Our local weather person said on air that the cuts had affected the model accuracy. Something having to do with weather balloons not being sent up.

[–] henfredemars@infosec.pub 17 points 1 day ago (1 children)

That's a very difficult question to answer. I don't work there but I studied meteorology and I'm a volunteer for a forecast office. They take in so many data sources that serve as input into forecast models and humans. The qualify of the data has dropped, but which data exactly could have made a difference would be difficult or impossible to pinpoint. It's possible better quality data would have helped, but we don't know for sure.

[–] Melvin_Ferd@lemmy.world 5 points 1 day ago (3 children)

Not sure if you can answer this. But do you have any idea how these forecasts normally work? Like how do they normally predict flooding

[–] ZombiFrancis@sh.itjust.works 12 points 1 day ago (1 children)

For flooding it is a typical estimation from modelling from things like topography maps and known precipitation events. It is all rough estimations without collecting monitoring data, which is what funding for these agencies tend to be used for.

It requires a lot of information to accurately model and predict if any given river valley can handle 1.75 inches in a 3 mile radius in 4 hours, versus 3.25 inches in a 1 mile radius in 2 hours. How much does a 0.2 inch rainfall event in the previous 24 hours impact? What about 1 inch in the same area in 24 hours? (And so on.)

[–] Melvin_Ferd@lemmy.world 4 points 1 day ago

Ok that makes sense. Thank you. It's a really fascinating subject to me

[–] chiliedogg@lemmy.world 1 points 1 day ago (1 children)

I can't speak for the modeling regarding the amount of rain, but I'm was published in college for watershed analysis and now work in municipal development and review drainage plans.

When use LIDAR to update watershed maps and can estimate the amount of water rise that will occur at a specific location with a specific amount of rainfall. One thing that makes predictions in central Texas is the heavy development and vast difference in development standards.

Some municipalities are very strict, and only allow 15%-25% impervious cover, while others don't care.
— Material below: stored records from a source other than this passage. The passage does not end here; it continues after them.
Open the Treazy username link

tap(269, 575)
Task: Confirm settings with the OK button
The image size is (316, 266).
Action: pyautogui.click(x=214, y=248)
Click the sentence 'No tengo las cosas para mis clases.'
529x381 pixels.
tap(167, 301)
And with tree coverage it's hard to tell from serials if the ground is sod, mud, gravel, or concrete.

More importantly, many local jurisdictions don't require rainwater detention, and counties typically don't have the resources to inspect stuff installed without their knowledge outdlside of cities, so as development increases runoff into the watershed increases, as there's less pervious cover and what cover remains is more quickly saturated. Also, the grading of land and removal of vegetation leads to less friction, speeding up runoff. If upstream water is flowing faster, then the water rises higher and faster.

[–] Melvin_Ferd@lemmy.world 1 points 15 hours ago

Thank you so very much. I really appreciate that explanation

[–] henfredemars@infosec.pub 7 points 1 day ago* (last edited 1 day ago)
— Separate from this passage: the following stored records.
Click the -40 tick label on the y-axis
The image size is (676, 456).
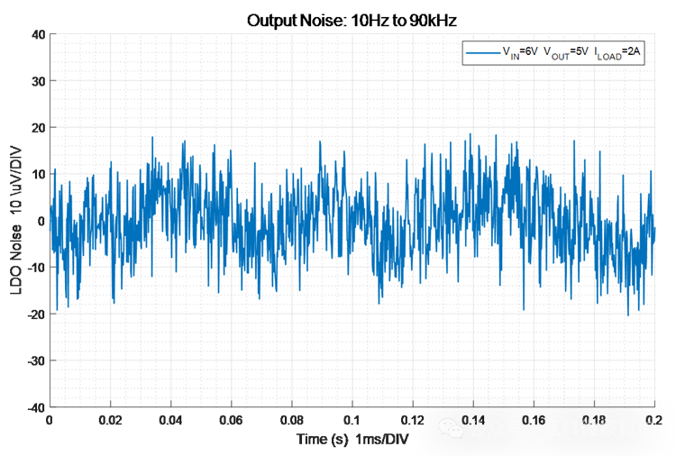[37, 407]
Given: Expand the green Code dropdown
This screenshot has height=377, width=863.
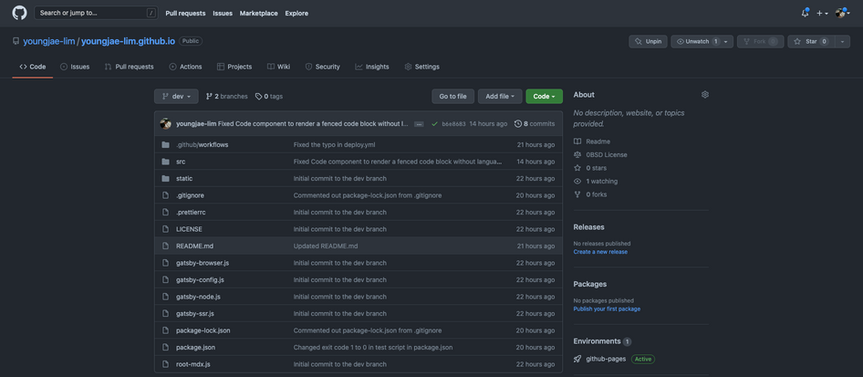Looking at the screenshot, I should [x=544, y=96].
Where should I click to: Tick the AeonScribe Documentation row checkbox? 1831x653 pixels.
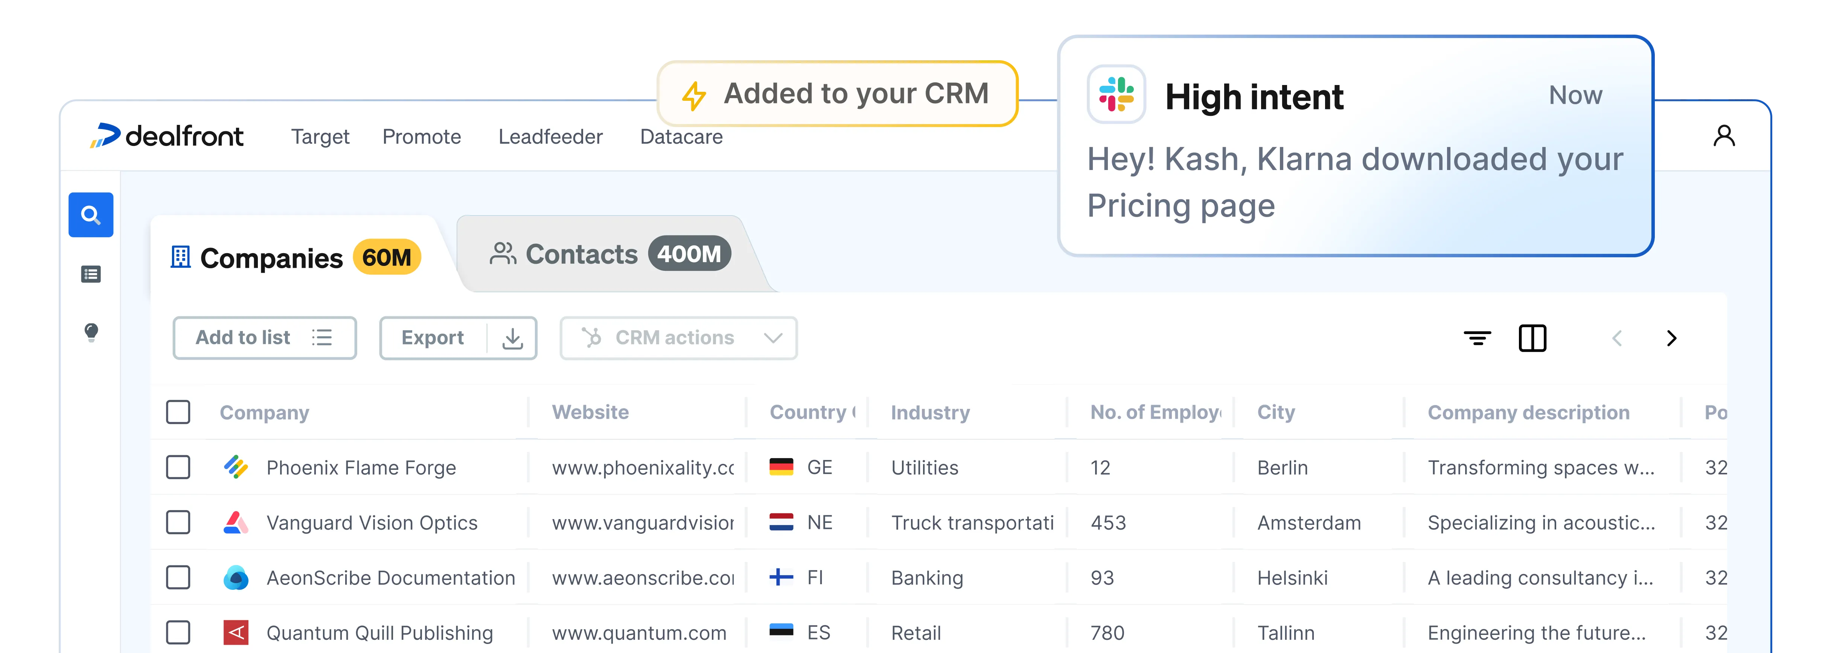(178, 578)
There are models that predict precipitation amounts and river/lake stage (level), yes, but usually it's up to the lead meteorologist to make the call after reviewing those models combined with their experience with the situation. Precip rate is also an output of some forecast models that is considered when issuing an advisory. These models consume huge amounts of data that influence the output prediction in complex, chaotic ways. Better quality data can often produce better forecasts and lead to better decisions but whether or not the specific event would have had a better outcome is harder to answer.